Parmi les facteurs favorables, des apports de matière organique ont un effet positif. Toutefois des couverts implantés en interculture (courte ou longue) peuvent contribuer également à favoriser la vie microbienne dans le sol.
Plusieurs facteurs interagissent et finalement peuvent tamponner certains effets négatifs. L. Ranjard estime à partir du réseau de surveillance de la qualité des sols français que seuls 10% ont une fertilité biologique faible et sont dans un état préoccupant. Ce sont surtout des sols viticoles, non couverts et soumis à la compaction. La majorité des sols (60%) est dans un état moyen et donc à ce titre demande une certaine vigilance.
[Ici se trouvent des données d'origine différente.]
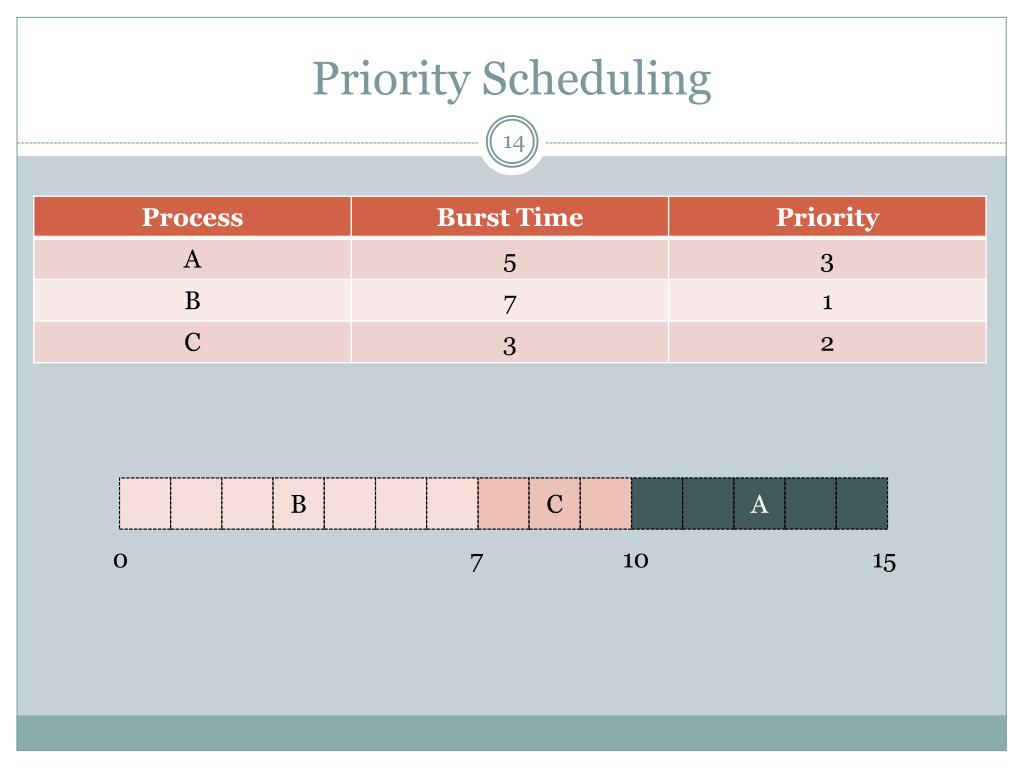The height and width of the screenshot is (768, 1024).
Task: Click the priority value 2 cell
Action: tap(827, 342)
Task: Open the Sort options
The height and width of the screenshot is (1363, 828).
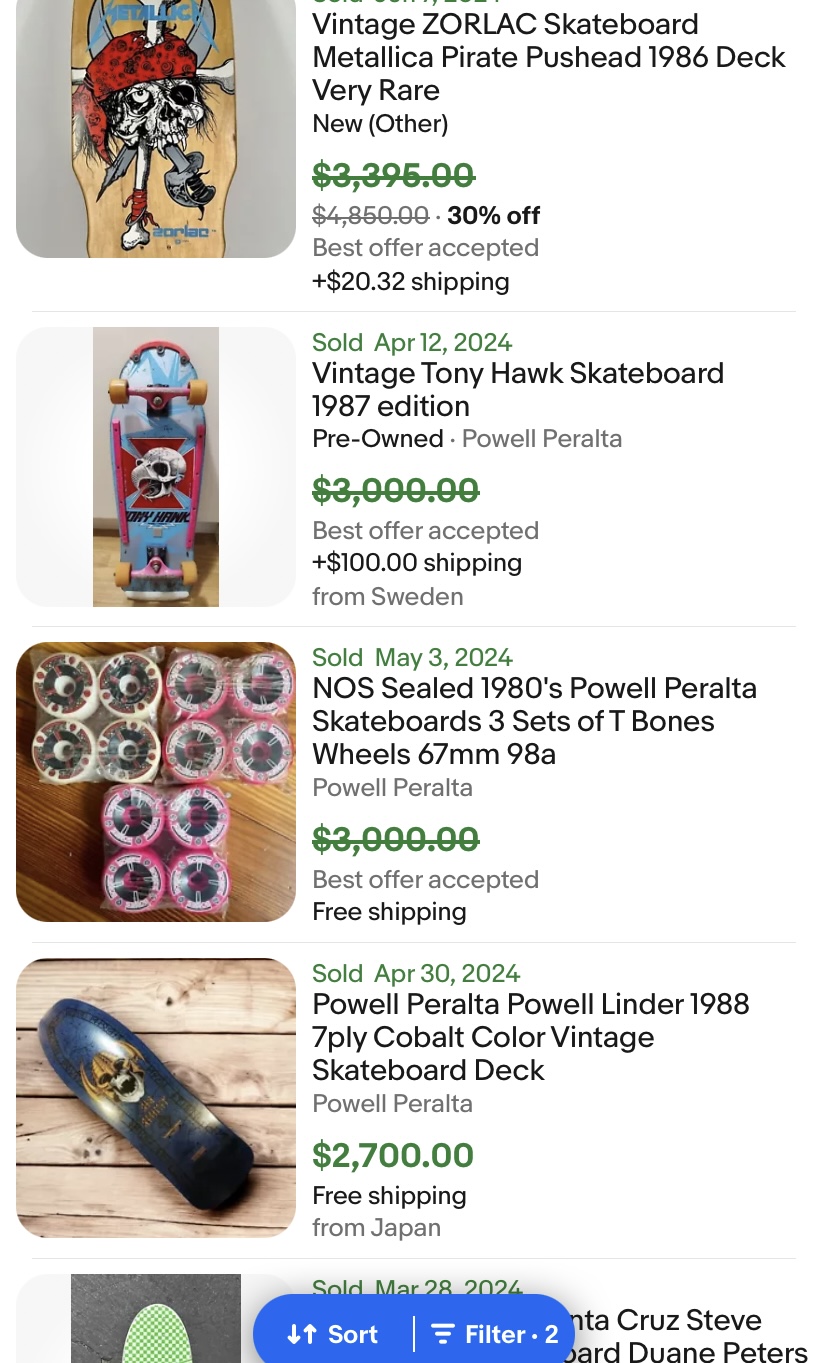Action: pos(333,1334)
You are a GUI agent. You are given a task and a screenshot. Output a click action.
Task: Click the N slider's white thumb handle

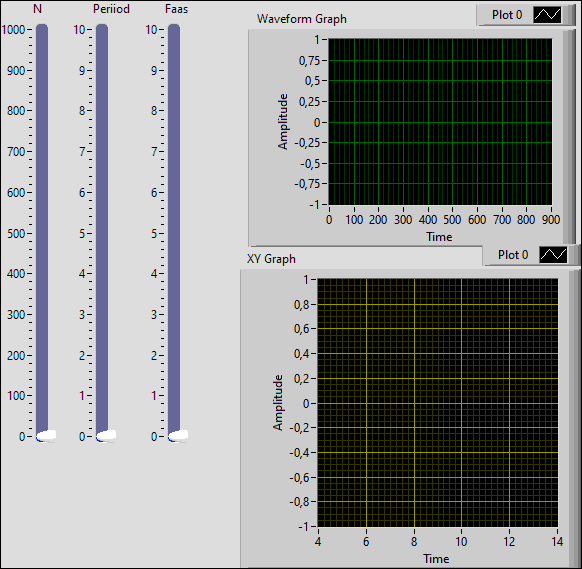pyautogui.click(x=46, y=436)
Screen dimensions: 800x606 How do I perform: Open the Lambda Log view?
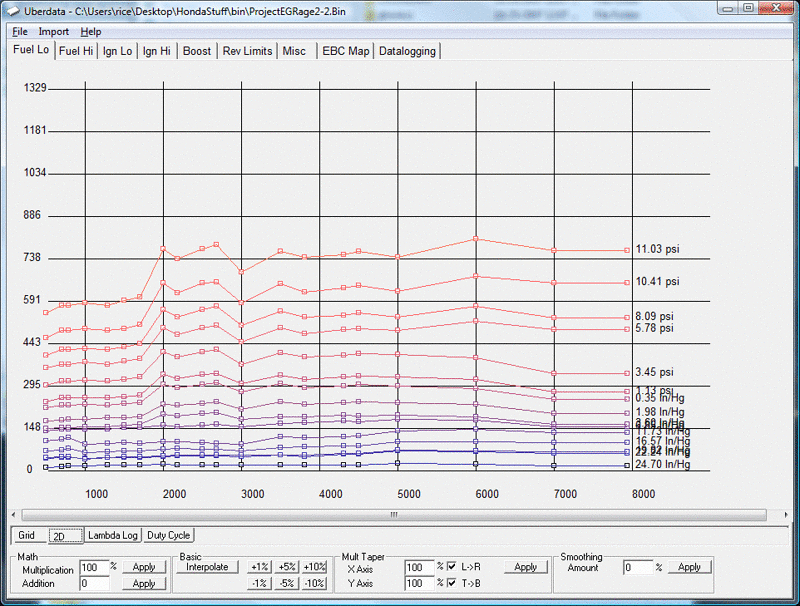(x=112, y=535)
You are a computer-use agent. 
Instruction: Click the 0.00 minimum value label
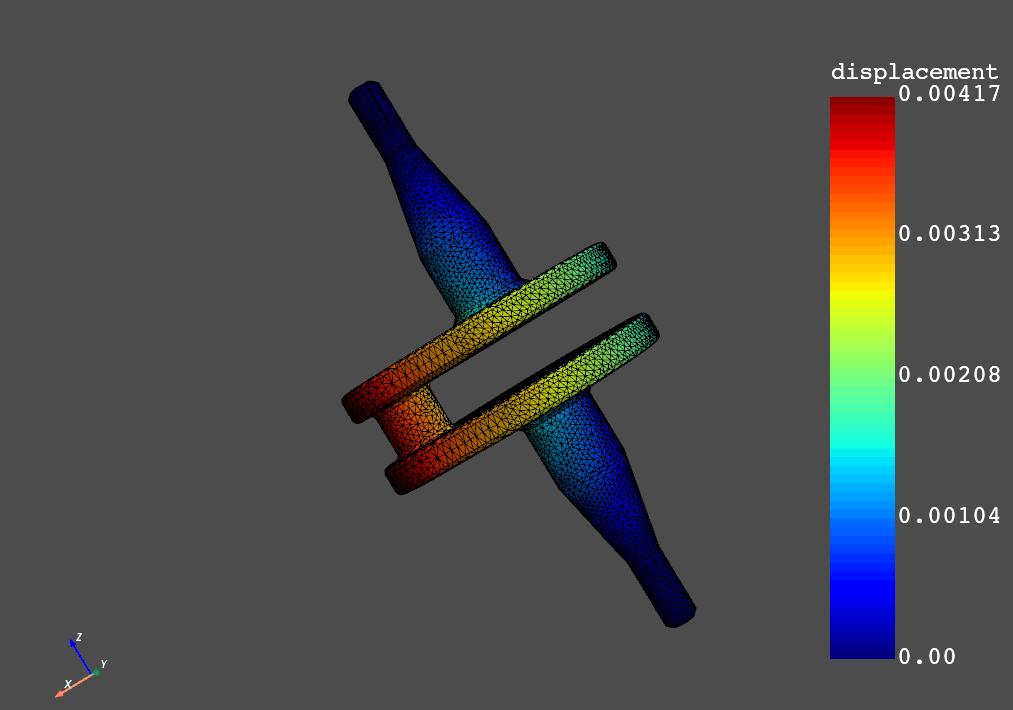(925, 656)
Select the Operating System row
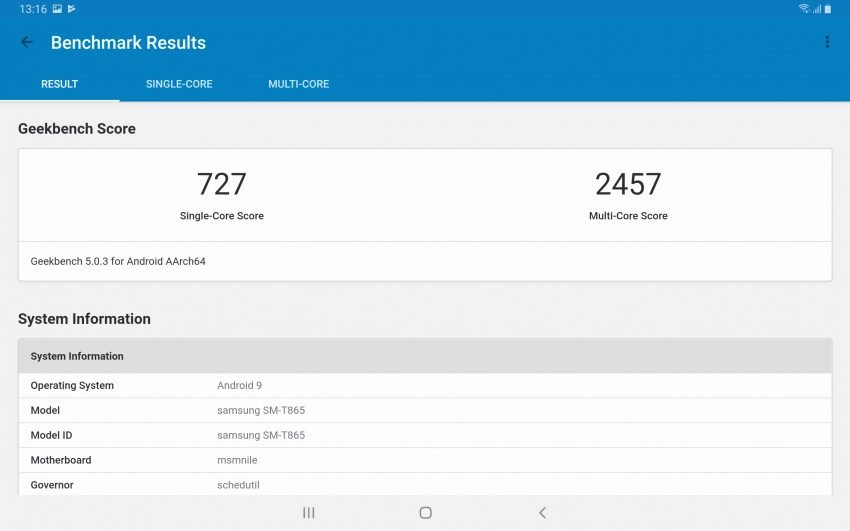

Comment juger l’état biologique des sols

Le projet Agrinov qui a réuni agriculteurs, organismes de développement et chercheurs en biologie des sols a débouché sur la création de diagnostics synthétiques sur l’état du sol. A partir de différents tests plus ou moins élaborés, une grille permet de juger l’état du patrimoine biologique du sol (abondance, équilibre) et de la fertilité biologique (évolution de la matière organique dans le sol). Ces tests ont amené les agriculteurs-participants à faire évoluer leurs pratiques pour améliorer la vie du sol.
Ces bio-indicateurs sont en cours d’adaptation pour réaliser des tests en routine et surtout à un moindre coût qui permettra de les utiliser à une large échelle et d’adapter les pratiques culturales. Ils viendraient alors compléter l’analyse de sol classique. Ils devraient être opérationnels en 2021.

La vie microbienne dans les sols de grandes cultures est plutôt bonne et le développement des couverts est un facteur très positif. Le travail du sol a son importance et les débats entre agriculture « classique » avec labour partiel et agriculture de conservation ne sont pas tranchés ! Cette dernière est effectivement plus favorable à la vie du sol, mais d’autres enjeux doivent entrer en ligne de compte.
Favoriser la diversité des bactéries et des champignons dans un sol c’est améliorer sa fertilité. Si l'on a conscience de pouvoir agir positivement sur celle-ci, on peut mettre en œuvre des moyens pour l'améliorer tout en protégeant le capital sol.